Чем дольше Марино смотрел в окно, тем больше портилось его настроение, а когда мы сошли с поезда, он вел себя просто грубо. Во время поездки в такси он молчал, и я рассердилась на него, вспоминая необдуманные слова, которые он бросил мне накануне вечером.

Мы подъехали к старой части города, где сливались реки Рона и Сона. Дома и древние стены на склонах напомнили мне Рим. Я чувствовала себя ужасно. На душе было тяжело. Я ощущала одиночество, которого не испытывала никогда в жизни. Казалось, я не существую, а являюсь частью чьего-то ночного кошмара.

– Я ни на что больше не надеюсь, – наконец заговорил Марино ни с того ни с сего. – Может, что-то случится, но я уже не надеюсь. Нет смысла. Жена давно меня бросила, а я так и не нашел человека, который мне подходит. Теперь меня отстранили от работы и я подумываю о том, чтобы перейти к тебе. А если перейду? Ты перестанешь меня уважать.

– Разумеется, не перестану.

– Ерунда. Если я буду работать на тебя, все изменится, и ты это знаешь.

Он выглядел усталым и удрученным, на его лице и фигуре отражалось то напряжение, с которым он жил. На джинсовой рубашке темнело пятно от пролитого кофе, а мешковатые брюки цвета хаки смешно топорщились.
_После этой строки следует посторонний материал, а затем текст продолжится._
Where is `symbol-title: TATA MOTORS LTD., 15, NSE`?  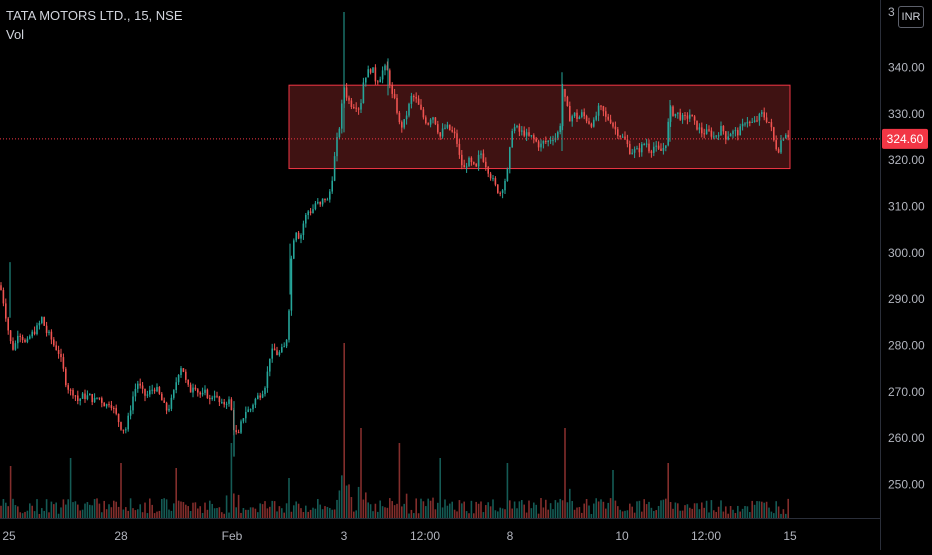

Я заметила, что чем толще он становился, тем просторнее покупал брюки, как будто это могло обмануть его самого или окружающих.

– Знаешь, Марино, с твоей стороны не очень прилично намекать, что работа у меня будет самым плохим периодом в твоей жизни.

– Может, и не самым плохим, – ответил он, – но довольно близко к этому.

Глава 33

Штаб-квартира Интерпола находилась в отдельном здании в парке Золотой Головы. Это была крепость из зеркального стекла и стали, по виду которой трудно было догадаться о ее назначении. Название платановой аллеи, где оно стояло, не было указано, поэтому если не знать, что это такое, можно было вполне проехать мимо. Здесь не было вывески, гласившей, что это штаб-квартира Интерпола. Собственно говоря, здесь вообще не было никаких вывесок.

Спутниковые тарелки, антенны, цементные заграждения и камеры были почти незаметны, а зеленая металлическая ограда, по верху которой была протянута колючая проволока, скрывалась растительностью. Секретариат единственной в мире международной полицейской организации излучал надежность и покой, позволяя работавшим внутри сотрудникам смотреть наружу и не разрешая никому заглядывать внутрь. В этот облачный холодный день на приближение праздников здесь указывала небольшая рождественская елочка на крыше.

Нажимая на кнопку интеркома у въездных ворот, я не увидела человека, которому можно было бы сказать, что мы приехали. Нас попросили назвать себя, а когда мы это сделали, щелкнул, открываясь, замок. Мы с Марино прошли по дорожке к отдельно стоящему небольшому зданию, где открылась еще одна дверь и нас встретил охранник в костюме и галстуке, который выглядел достаточно сильным, чтобы схватить Марино и зашвырнуть обратно в Париж. Другой охранник сидел за пуленепробиваемым стеклом. Он выдвинул ящик, положил в него наши паспорта и выдал нагрудные знаки посетителей.